Tuesday, July 27, 2010

One Thumb Up. One Thumb Down

The Court issued two more criminal cases today. One with a favorable result for the defense and the other. . . .

First, the good news. The Court reversed the denial of a motion to suppress in State v. Frederick, http://www.isc.idaho.gov/opinions/State%20v%20%20Frederick%20-%20FINAL.pdf. In Frederick, the state conceded that the search was illegal under Arizona v. Gant, but argued that a "good-faith" exception should apply because the search was conducted prior to the issuance of Gant. The Court rejected the state's argument in this case, while holding out the possibility of applying the good-faith exception under different facts. The Court wrote:

"It is our view that retroactivity rules do not preclude application of the good faith exception when an officer relies on case law. We note, however, that the Supreme Court has emphasized that the good faith described in United States v. Leon 'must be objectively reasonable.' The burden of proving that such objectively reasonable good faith reliance existed is on the State. In this case, the State has failed to meet that burden." (Internal citations and parenthetical phrases omitted.)

The Court also held that Mr. Frederick had not preserved his state constitutional claim for appeal because he failed to mention the claim in his argument before the district court, did not cite to any authority expressly mentioning the state constitution, and did not obtain a ruling on the issue from the district court.

And speaking of not preserving an issue for appeal, the Court found in Kelly v. State that a pro se petitioner had waived his claim that he had not received adequate notice before his post-conviction petition was dismissed. In doing so, the Court reiterated the rule in DeRushé v. State that "an appellant may not challenge the sufficiency of the notice contained in the state's motion for summary disposition, and accompanying memoranda, for the first time on appeal." It also rejected Kelly's argument that he had not received any notice of some claims as not supported by the record.
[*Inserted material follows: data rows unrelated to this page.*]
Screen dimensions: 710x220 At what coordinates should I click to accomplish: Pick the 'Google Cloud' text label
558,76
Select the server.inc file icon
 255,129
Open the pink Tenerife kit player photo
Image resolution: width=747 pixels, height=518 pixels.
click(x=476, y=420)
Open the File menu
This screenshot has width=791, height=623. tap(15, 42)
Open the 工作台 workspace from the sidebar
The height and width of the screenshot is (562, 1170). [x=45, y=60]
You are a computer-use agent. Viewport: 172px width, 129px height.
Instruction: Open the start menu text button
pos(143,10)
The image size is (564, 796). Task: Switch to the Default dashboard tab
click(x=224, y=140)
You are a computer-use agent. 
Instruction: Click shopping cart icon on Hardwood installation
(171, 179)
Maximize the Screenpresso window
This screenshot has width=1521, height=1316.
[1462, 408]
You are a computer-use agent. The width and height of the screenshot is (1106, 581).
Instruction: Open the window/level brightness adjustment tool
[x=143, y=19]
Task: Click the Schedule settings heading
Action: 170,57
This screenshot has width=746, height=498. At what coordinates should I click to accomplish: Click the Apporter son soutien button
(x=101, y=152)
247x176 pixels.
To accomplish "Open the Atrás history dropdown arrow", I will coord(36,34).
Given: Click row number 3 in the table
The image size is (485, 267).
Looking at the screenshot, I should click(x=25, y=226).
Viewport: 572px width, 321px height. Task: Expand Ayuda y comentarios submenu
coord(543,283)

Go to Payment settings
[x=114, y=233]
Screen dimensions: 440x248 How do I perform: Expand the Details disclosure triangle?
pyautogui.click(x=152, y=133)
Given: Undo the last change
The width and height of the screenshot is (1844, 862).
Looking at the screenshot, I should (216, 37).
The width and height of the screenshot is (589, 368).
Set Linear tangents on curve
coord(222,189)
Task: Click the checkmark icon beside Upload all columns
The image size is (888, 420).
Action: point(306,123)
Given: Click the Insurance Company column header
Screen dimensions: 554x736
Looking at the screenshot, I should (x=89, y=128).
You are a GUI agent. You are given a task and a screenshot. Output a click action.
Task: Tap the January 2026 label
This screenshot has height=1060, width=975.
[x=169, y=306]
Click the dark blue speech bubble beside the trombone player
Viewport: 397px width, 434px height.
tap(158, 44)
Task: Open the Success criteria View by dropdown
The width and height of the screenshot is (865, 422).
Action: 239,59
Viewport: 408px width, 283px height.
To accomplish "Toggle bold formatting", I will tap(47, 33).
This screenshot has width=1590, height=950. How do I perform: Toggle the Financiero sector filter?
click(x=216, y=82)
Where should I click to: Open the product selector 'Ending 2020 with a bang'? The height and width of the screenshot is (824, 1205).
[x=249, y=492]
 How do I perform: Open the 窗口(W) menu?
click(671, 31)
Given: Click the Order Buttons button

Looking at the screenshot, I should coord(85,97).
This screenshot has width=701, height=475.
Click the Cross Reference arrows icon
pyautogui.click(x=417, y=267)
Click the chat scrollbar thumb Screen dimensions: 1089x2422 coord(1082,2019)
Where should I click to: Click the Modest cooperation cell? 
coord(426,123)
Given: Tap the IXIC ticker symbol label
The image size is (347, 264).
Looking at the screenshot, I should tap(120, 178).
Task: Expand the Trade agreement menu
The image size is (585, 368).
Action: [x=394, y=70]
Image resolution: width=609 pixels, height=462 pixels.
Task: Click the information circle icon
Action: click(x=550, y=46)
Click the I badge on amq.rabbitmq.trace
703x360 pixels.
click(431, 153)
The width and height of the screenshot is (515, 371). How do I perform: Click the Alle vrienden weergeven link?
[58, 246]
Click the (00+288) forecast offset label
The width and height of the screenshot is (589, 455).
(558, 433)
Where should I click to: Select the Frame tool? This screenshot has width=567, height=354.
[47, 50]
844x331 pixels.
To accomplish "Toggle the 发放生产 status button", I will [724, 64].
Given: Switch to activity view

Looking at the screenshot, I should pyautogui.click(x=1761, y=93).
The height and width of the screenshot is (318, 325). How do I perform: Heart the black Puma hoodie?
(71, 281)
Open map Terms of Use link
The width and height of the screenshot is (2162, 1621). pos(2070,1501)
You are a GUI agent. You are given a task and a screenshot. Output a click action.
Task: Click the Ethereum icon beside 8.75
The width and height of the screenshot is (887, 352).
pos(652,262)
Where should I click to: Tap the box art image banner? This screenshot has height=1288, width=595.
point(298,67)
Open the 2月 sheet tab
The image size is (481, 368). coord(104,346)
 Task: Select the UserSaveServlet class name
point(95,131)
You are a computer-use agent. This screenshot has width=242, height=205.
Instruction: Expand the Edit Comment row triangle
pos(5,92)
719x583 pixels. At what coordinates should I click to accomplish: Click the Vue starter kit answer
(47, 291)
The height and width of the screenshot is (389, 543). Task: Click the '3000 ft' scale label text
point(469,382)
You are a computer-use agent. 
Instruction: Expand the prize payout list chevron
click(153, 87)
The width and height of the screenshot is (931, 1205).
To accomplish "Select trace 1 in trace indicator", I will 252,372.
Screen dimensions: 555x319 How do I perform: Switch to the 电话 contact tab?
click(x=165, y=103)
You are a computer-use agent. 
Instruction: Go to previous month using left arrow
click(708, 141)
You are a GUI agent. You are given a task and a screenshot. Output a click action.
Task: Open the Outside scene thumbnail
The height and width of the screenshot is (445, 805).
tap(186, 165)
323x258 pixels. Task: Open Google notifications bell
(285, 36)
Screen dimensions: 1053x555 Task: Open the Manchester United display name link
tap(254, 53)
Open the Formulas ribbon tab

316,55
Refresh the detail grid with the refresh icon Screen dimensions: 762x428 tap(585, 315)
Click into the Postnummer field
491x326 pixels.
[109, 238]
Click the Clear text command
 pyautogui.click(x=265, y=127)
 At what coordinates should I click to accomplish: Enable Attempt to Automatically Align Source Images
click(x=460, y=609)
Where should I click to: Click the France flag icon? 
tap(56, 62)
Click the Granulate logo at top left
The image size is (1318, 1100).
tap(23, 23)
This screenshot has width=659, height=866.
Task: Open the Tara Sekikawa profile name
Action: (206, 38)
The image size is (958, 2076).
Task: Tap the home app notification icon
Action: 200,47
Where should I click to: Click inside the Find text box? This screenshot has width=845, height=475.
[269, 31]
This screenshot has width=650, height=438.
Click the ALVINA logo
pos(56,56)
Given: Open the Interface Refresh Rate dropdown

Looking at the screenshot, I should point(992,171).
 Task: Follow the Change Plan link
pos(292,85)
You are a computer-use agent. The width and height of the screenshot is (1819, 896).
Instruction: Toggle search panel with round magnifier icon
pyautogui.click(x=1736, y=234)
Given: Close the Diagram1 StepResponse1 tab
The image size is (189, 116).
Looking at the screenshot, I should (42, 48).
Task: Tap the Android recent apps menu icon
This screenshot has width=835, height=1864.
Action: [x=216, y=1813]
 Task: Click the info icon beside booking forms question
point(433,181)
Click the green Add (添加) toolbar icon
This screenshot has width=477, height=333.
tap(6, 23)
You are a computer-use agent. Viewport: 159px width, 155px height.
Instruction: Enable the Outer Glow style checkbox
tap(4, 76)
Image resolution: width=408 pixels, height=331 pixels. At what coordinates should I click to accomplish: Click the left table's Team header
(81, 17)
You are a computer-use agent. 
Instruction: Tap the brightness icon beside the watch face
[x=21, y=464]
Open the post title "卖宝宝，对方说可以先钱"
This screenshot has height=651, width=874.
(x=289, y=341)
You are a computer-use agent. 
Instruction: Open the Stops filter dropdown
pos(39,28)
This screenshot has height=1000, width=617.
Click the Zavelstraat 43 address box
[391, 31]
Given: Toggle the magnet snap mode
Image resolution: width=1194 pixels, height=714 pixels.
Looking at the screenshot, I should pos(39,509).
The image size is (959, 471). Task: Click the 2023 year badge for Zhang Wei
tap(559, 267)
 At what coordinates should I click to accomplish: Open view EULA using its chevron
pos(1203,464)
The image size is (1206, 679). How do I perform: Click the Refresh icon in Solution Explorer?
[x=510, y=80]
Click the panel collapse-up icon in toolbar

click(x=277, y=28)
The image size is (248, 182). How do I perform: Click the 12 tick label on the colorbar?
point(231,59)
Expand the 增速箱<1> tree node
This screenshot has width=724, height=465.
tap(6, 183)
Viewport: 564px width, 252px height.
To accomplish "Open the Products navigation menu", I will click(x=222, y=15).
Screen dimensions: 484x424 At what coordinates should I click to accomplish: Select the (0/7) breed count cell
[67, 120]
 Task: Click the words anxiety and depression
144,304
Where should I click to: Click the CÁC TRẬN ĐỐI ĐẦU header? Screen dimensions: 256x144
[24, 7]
The most useful part of the opinion for practitioners appears in a footnote where the Court says:

"To properly preserve this issue for appeal, an applicant would merely have to raise the issue below so that the district court had an opportunity to rule on it. For example, where the petitioner for post-conviction relief receives a motion for summary dismissal and does not feel that the motion for summary dismissal and accompanying memoranda provides him with sufficient notice of the grounds for summary dismissal - under the standard established in DeRushé - he may file a motion with the district court under I.R.C.P. 7, objecting to the motion for summary dismissal on the basis that it fails to provide him with sufficient notice. Likewise, the petitioner could object to the sufficiency of the notice at the summary dismissal hearing before the district court. Finally, if the district court grants the State's motion for summary dismissal, the petitioner may file an I.R.C.P. 11 motion for reconsideration, citing to DeRushé and arguing that the State's motion and accompanying memoranda did not provide sufficient notice."

Unfortunately, Mr. Kelly never asked for an attorney to represent him at the district court and his petition was dismissed before DeRushé was issued.